** Begin DATA RECORDS **
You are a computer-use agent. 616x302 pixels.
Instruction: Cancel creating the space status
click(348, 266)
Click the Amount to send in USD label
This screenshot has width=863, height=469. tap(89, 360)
** End DATA RECORDS **
** Begin DATA RECORDS **
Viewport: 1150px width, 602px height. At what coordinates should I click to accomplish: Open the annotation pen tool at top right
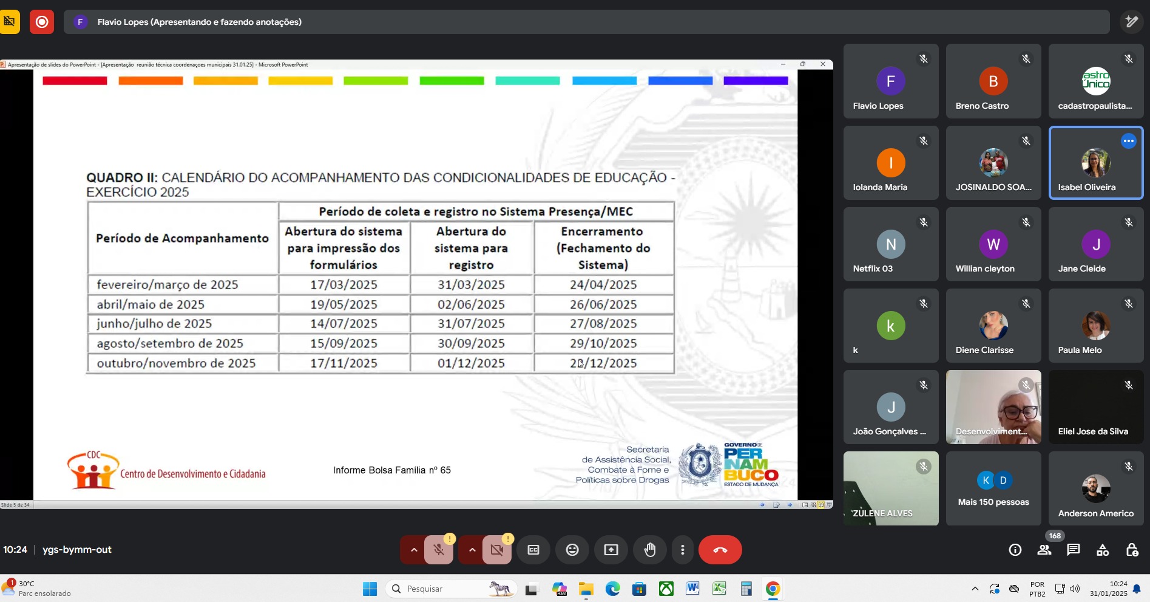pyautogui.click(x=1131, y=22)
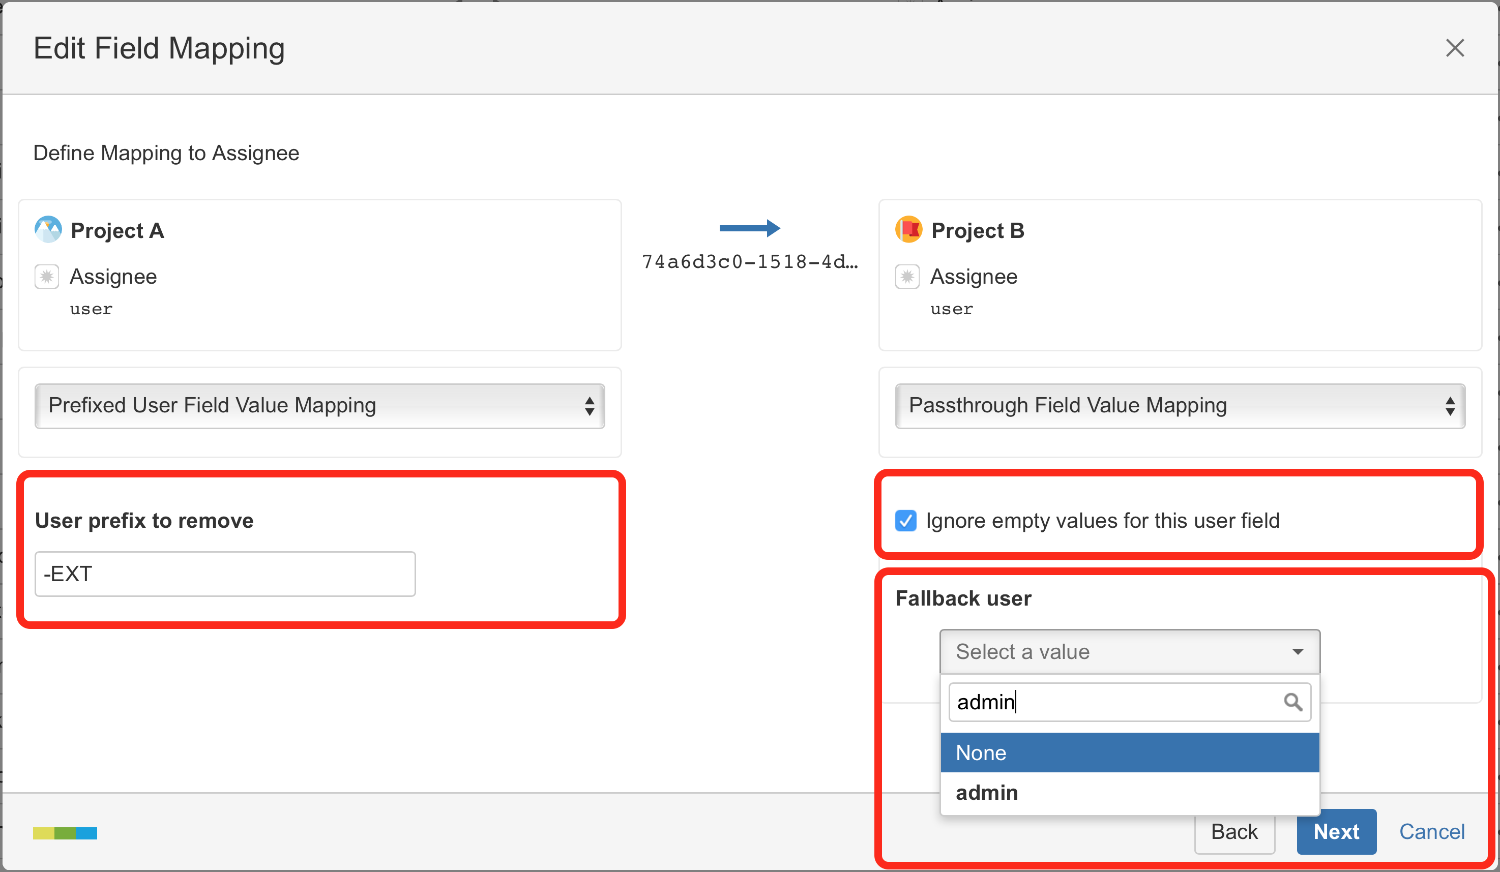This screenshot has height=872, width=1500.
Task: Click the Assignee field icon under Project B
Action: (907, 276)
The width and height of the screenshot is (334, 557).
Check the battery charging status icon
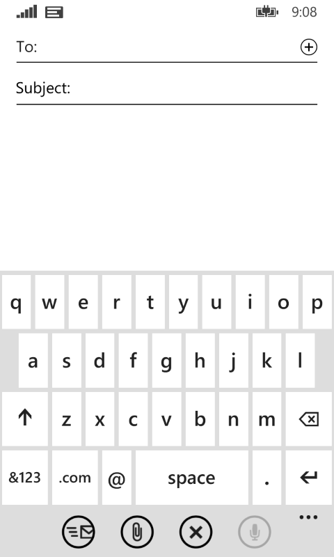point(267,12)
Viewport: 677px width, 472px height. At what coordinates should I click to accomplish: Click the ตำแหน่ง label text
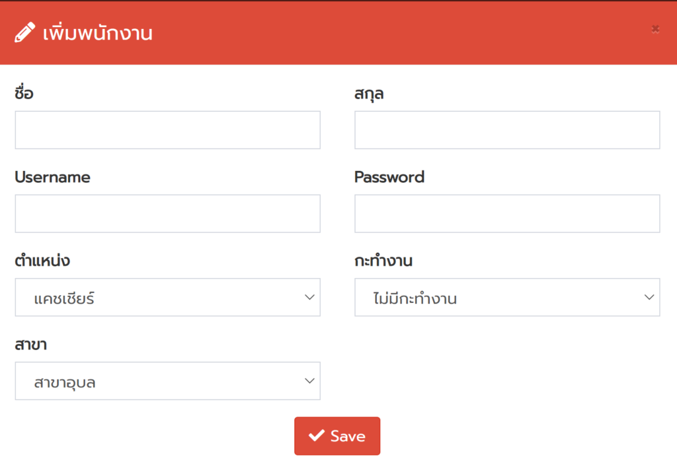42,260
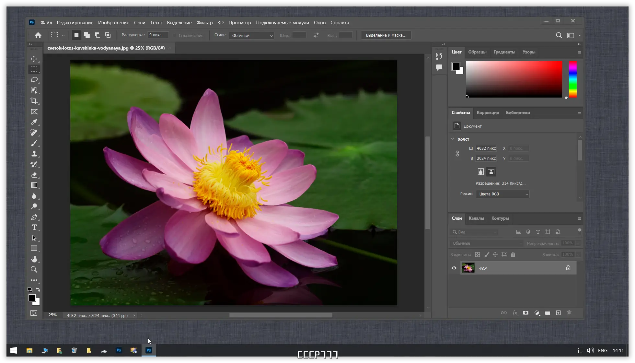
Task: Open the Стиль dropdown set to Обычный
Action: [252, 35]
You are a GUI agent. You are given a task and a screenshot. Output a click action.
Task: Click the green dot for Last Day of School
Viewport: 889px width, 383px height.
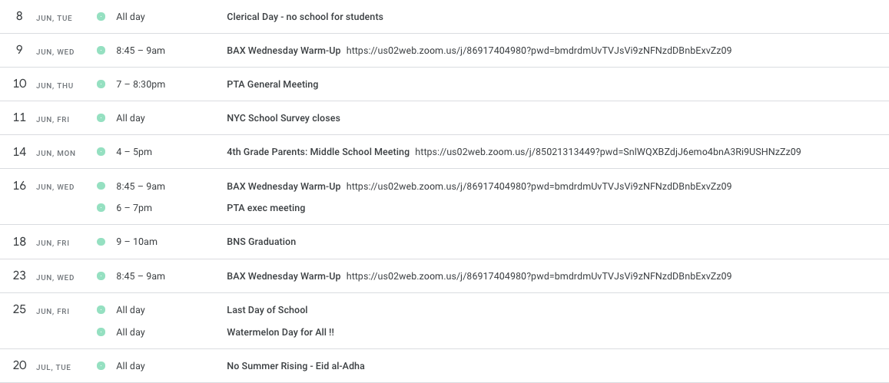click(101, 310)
** End DATA RECORDS **
### WRITTEN TASK
Please count the lines in the data above that contain the word "what", and give only the number.

### ANSWER
2